19 Nov

The Fair at Bonlaghy

I went to the fair at Bonlaghy,
I bought a little wee pig,
I rolled it up in my pocket,
And it danced a swaggering jig.
Then it’s hi for the top o’ the heather,
And hi for the root of the sprig,
And hi for the bonny wee lassie,
That danced the Swaggering Jig.

I went to the fair at Bonlaghy,
I bought a wee slip of a pig,
And as I was passing the poorhouse,
I whistled the Swaggering Jig.
Then it’s hi for the cups and the saucers,
And hi for the butter and bread,
And hi for the bonny wee lassie,
That danced the Swaggering Jig.

As I being down by the poorhouse,
I whistled so loud and so shrill,
I made all the fairies to tremble,
That lived near McLoughrim Hill.
Then it’s Hi! for the cups and the saucers,
And hi for the butter and bread,
And hi for the bonny wee lassie,
That danced the Swaggering Jig.

As a lover of Irish dance tunes and the Irish song tradition, I have long been on the lookout for jigs, polkas, barn dances and other tunes that have a history of being used both as dance tunes and as the melodies for songs. They are rare birds within the instrumental tradition but these “singable” tunes are some of my favorites.

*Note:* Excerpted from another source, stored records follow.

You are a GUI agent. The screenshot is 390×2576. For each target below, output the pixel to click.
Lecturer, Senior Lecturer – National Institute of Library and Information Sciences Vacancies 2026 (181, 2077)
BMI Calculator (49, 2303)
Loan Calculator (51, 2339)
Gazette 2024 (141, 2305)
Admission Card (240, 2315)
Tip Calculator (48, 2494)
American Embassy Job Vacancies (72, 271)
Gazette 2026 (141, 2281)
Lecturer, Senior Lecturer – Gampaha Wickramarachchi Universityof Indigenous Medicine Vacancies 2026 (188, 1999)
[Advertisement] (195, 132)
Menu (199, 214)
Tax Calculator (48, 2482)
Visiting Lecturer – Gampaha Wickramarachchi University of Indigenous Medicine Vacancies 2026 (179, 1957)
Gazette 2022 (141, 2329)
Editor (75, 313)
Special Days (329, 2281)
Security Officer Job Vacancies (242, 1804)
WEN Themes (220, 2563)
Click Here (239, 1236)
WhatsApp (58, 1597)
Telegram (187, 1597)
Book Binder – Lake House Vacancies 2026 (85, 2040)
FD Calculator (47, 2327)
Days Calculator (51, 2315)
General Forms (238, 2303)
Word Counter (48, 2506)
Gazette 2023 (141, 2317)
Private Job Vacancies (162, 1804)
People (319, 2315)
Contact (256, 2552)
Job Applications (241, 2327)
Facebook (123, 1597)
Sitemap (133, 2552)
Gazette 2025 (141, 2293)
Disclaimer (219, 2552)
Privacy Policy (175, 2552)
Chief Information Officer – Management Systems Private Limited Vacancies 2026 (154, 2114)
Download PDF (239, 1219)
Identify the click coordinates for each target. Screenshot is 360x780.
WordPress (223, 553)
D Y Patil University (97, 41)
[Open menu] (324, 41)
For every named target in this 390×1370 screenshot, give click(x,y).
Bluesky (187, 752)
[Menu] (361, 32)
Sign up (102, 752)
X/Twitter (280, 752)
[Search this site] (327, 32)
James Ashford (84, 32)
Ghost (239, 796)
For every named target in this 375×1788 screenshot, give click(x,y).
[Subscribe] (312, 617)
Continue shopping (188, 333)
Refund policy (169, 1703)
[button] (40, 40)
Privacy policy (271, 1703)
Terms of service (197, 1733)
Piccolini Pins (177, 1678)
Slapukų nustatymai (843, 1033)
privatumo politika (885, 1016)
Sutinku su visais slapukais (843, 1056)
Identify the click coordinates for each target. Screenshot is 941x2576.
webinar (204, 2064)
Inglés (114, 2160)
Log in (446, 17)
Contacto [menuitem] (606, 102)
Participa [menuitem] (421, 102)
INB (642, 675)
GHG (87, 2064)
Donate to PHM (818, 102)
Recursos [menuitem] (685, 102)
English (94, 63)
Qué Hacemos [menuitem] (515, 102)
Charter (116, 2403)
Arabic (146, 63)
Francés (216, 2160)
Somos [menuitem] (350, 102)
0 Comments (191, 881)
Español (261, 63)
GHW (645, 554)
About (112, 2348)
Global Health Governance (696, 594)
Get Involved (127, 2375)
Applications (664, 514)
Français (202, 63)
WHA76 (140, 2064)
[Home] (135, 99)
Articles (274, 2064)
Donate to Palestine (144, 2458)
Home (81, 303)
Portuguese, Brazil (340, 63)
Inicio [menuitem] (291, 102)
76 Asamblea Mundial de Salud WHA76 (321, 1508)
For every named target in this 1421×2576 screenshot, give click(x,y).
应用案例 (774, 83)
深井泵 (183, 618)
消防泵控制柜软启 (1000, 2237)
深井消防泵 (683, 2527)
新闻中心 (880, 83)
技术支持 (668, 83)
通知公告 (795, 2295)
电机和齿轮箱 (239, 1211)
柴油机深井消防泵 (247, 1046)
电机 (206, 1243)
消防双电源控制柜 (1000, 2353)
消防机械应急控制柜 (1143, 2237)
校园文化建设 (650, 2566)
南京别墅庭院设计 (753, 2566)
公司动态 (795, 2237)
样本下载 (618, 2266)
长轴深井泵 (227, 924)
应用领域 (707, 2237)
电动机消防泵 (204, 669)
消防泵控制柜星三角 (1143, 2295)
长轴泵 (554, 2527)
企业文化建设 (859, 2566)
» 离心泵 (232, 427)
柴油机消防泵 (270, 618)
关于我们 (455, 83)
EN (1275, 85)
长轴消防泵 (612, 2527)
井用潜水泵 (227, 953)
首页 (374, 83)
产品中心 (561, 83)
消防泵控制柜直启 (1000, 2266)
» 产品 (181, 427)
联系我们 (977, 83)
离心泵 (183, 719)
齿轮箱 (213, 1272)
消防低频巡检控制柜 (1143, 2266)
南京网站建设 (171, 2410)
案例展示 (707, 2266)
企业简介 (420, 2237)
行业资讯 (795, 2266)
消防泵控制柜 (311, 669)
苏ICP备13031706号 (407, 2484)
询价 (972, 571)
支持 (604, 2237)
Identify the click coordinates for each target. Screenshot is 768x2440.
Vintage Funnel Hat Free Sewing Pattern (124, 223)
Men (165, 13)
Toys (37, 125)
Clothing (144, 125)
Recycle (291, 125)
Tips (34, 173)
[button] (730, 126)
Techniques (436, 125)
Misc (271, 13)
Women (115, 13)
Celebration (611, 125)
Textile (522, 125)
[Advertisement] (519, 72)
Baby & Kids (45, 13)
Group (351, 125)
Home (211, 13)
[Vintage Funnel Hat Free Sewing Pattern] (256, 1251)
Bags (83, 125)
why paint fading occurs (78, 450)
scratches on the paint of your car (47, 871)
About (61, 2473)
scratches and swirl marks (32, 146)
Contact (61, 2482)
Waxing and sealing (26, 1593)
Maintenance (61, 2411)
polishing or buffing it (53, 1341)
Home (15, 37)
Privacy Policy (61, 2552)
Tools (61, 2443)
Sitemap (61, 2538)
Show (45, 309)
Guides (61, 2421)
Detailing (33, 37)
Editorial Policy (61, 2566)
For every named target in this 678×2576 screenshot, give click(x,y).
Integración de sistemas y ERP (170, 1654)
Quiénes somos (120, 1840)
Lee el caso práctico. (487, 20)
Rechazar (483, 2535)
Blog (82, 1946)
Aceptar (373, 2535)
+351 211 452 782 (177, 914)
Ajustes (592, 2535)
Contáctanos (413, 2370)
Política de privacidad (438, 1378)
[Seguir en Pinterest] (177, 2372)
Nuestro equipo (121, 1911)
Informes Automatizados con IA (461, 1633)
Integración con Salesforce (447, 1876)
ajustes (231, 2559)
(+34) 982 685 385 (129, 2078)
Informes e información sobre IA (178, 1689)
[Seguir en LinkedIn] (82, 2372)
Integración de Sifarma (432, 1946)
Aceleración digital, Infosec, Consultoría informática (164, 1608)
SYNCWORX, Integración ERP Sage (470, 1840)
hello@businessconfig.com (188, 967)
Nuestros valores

In the 1930s, the great County Derry song collector Sam Henry collected “Bellaghy Fair” sung to a variant of the slip jig called “The Swaggering Jig” (aka “Give Us a Drink of Water”). Around the same time, Ohio collector Mary Eddy collected a fragment of the same song in Steubenville, Ohio from Mary M. Cox (nee Marion) whose parents were born in Ireland and who learned several songs from an Irish uncle. The Ohio version has Bonlaghy instead of Bellaghy. Bellaghy is a village in Derry. Bonlaghy did not come up in my Google Maps searches of Ireland but Google Books led me to The Gentleman and Citizen’s Almanack for the Year of our Lord, 1732 which lists Bonlaghy, County Longford as the site of one of the “principle fairs of Ireland” happening on July 15th of that year.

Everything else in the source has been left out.